Zone Components

This section covers the required and optional zone components that can be configured. Additional information is provided in Zone Configuration Data.

Zone Name and Path

You must choose a name and a path for your zone.

Zone Autoboot

The autoboot property setting determines whether the zone is automatically booted when the global zone is booted. The zones service, svc:/system/zones:default must also be enabled.

Resource Pool Association

If you have configured resource pools on your system as described in Chapter 13, Creating and Administering Resource Pools (Tasks), you can use the pool property to associate the zone with one of the resource pools when you configure the zone.

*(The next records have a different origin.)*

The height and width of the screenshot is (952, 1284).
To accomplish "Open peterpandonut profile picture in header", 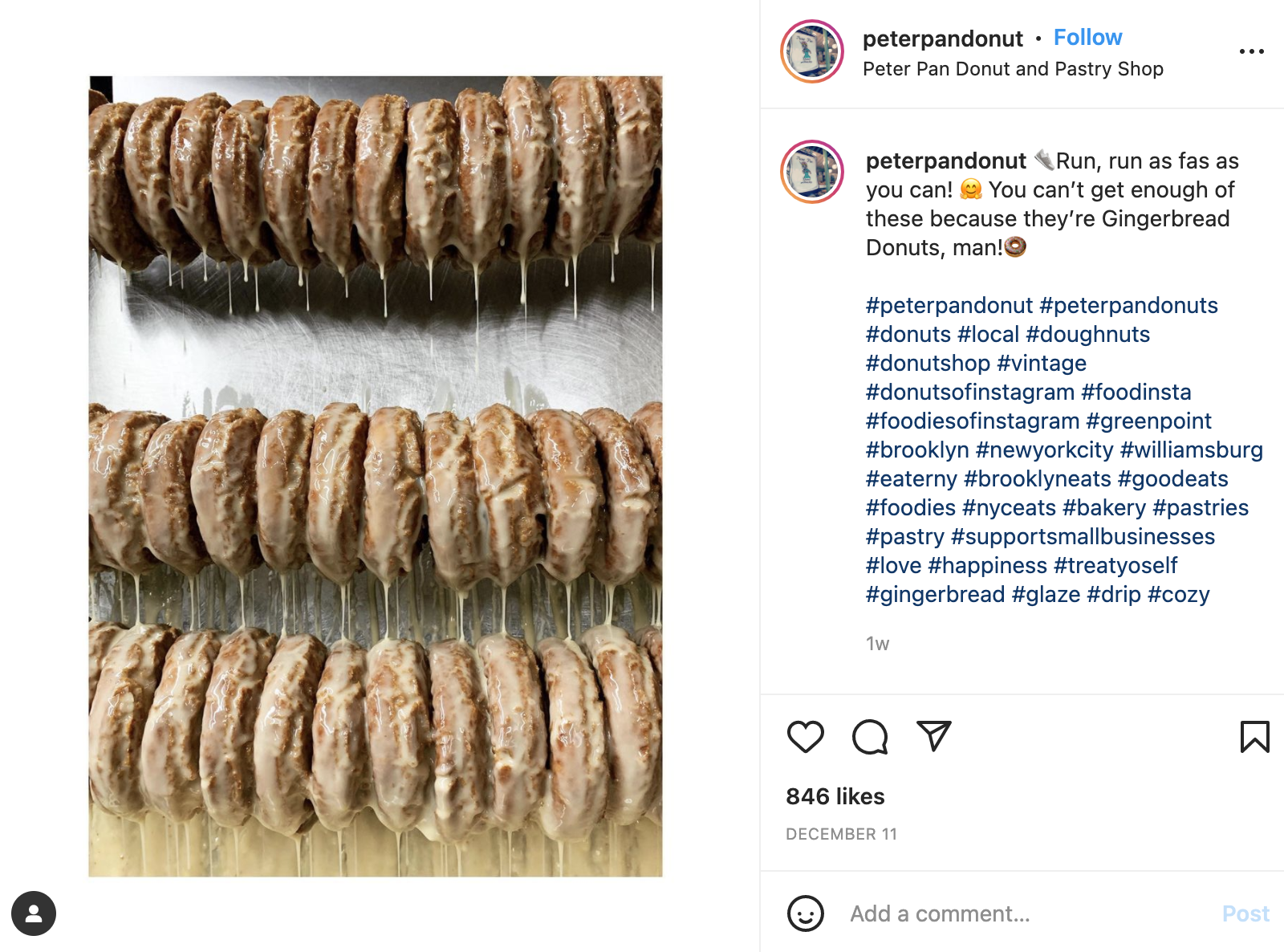I will point(812,51).
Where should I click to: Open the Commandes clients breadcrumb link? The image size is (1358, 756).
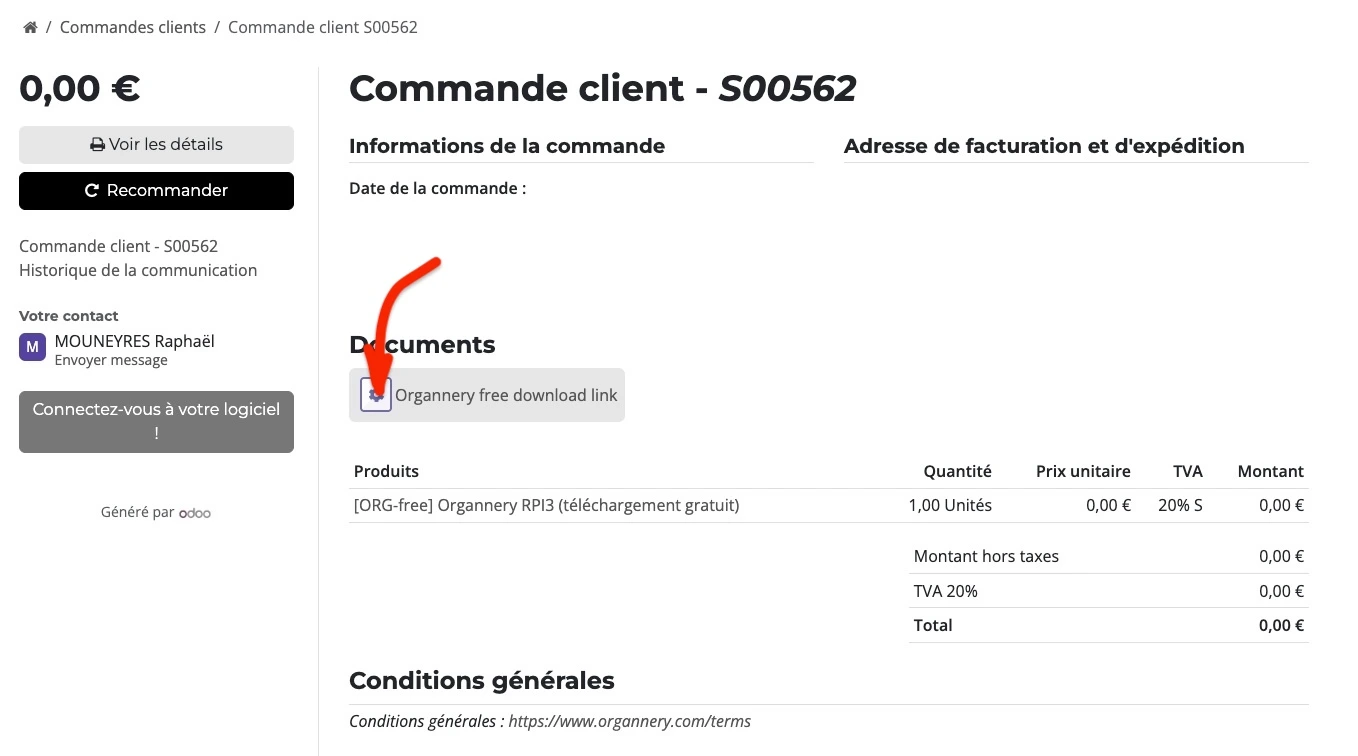(132, 28)
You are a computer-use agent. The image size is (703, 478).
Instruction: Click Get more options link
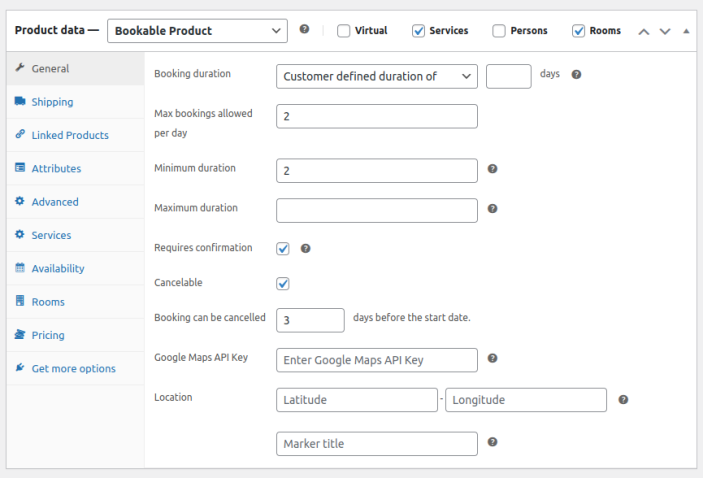(73, 368)
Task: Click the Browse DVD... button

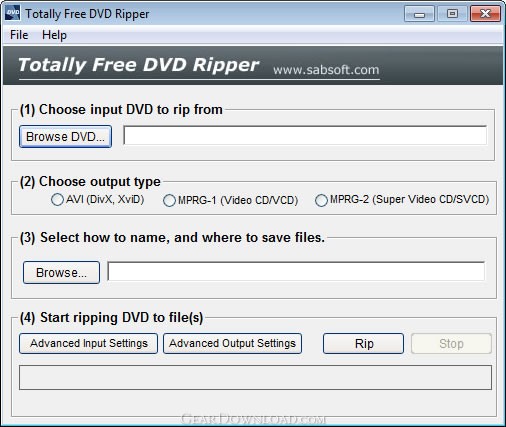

If you do not have resource pools configured, you can still specify that a subset of the system's processors be dedicated to a non-global zone while it is running by using the dedicated-cpu resource. The system will dynamically create a temporary pool for use while the zone is running. With specification through zonecfg, pool settings propagate during migrations.

Note - A zone configuration using a persistent pool set through the pool property is incompatible with a temporary pool configured through the dedicated-cpu resource. You can set only one of these two properties.

`dedicated-cpu` Resource

The dedicated-cpu resource specifies that a subset of the system's processors should be dedicated to a non-global zone while it is running. When the zone boots, the system will dynamically create a temporary pool for use while the zone is running.

With specification in zonecfg, pool settings propagate during migrations.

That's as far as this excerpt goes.